● **Task goal**
Nothing but the records, transcribed verbatim and stripped of images, should appear in the answer.

[Input data Boundary: Start]

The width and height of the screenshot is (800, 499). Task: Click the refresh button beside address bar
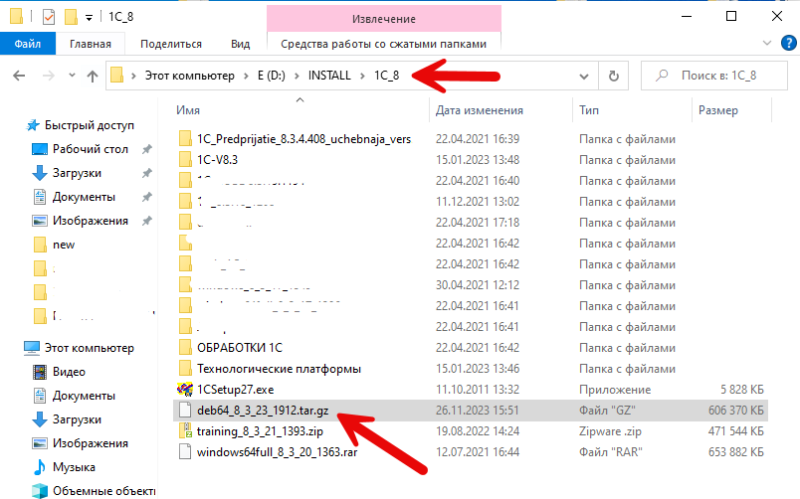point(614,76)
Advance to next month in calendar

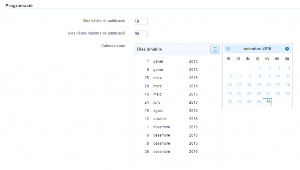tap(287, 49)
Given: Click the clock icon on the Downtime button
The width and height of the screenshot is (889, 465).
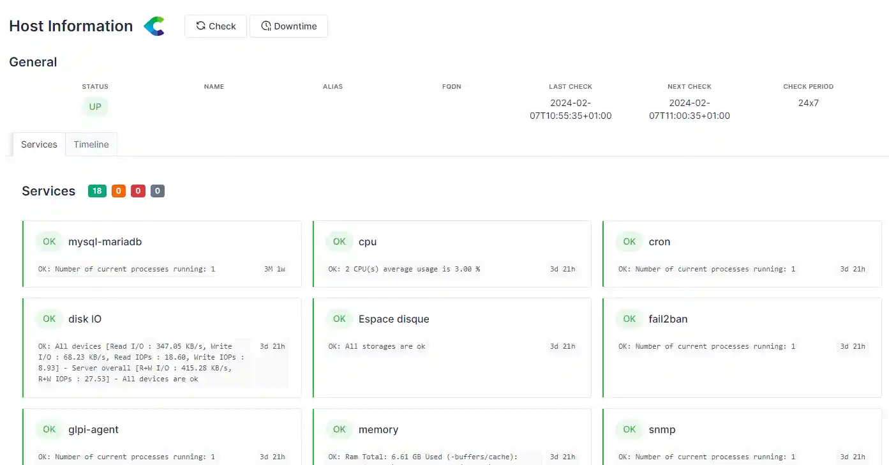Looking at the screenshot, I should pyautogui.click(x=266, y=26).
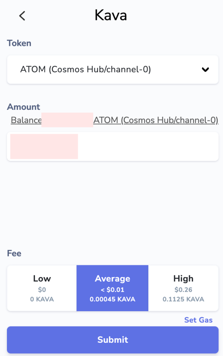This screenshot has width=223, height=356.
Task: Select the High fee option
Action: click(183, 288)
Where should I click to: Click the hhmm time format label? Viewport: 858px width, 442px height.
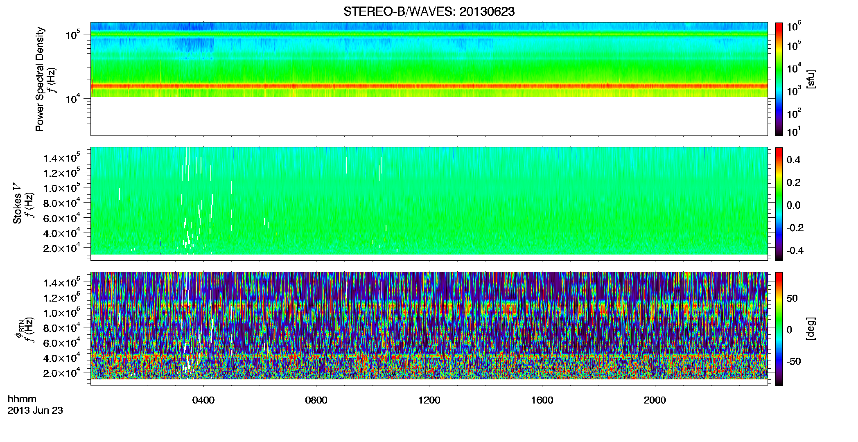(22, 399)
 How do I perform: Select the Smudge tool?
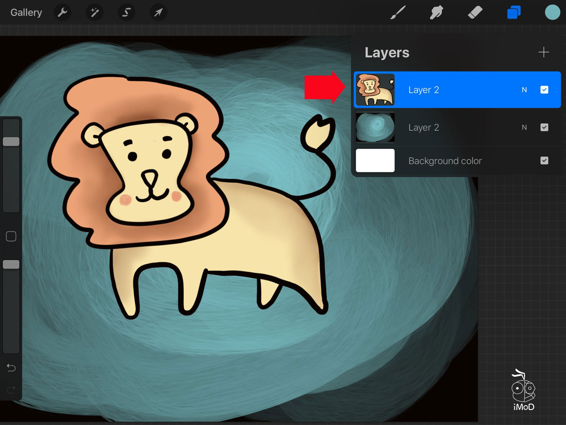(436, 13)
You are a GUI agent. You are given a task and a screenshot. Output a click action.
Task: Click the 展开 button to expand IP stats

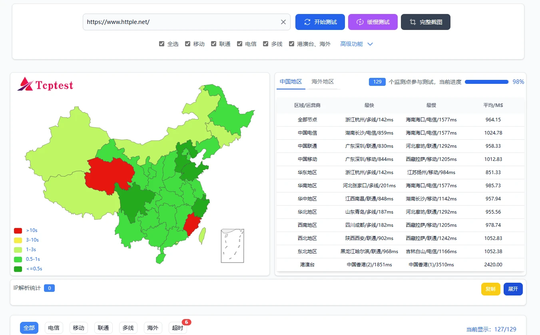coord(513,289)
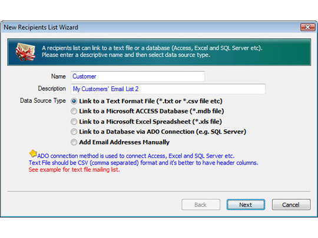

[Input data Boundary: End]

● **Task solution**
The width and height of the screenshot is (800, 499). Task: Click the refresh button beside address bar
point(614,76)
Advance to next month in calendar

tap(287, 49)
Given: Click the clock icon on the Downtime button
The width and height of the screenshot is (889, 465).
Looking at the screenshot, I should pyautogui.click(x=266, y=26).
This screenshot has width=223, height=356.
Task: Select the High fee option
Action: click(183, 288)
Where should I click to: Click the hhmm time format label? Viewport: 858px width, 442px height.
(22, 399)
 How do I perform: Select the Smudge tool?
(436, 13)
You are a GUI agent. You are given a task and a screenshot. Output a click action.
Task: Click the 展开 button to expand IP stats

coord(513,289)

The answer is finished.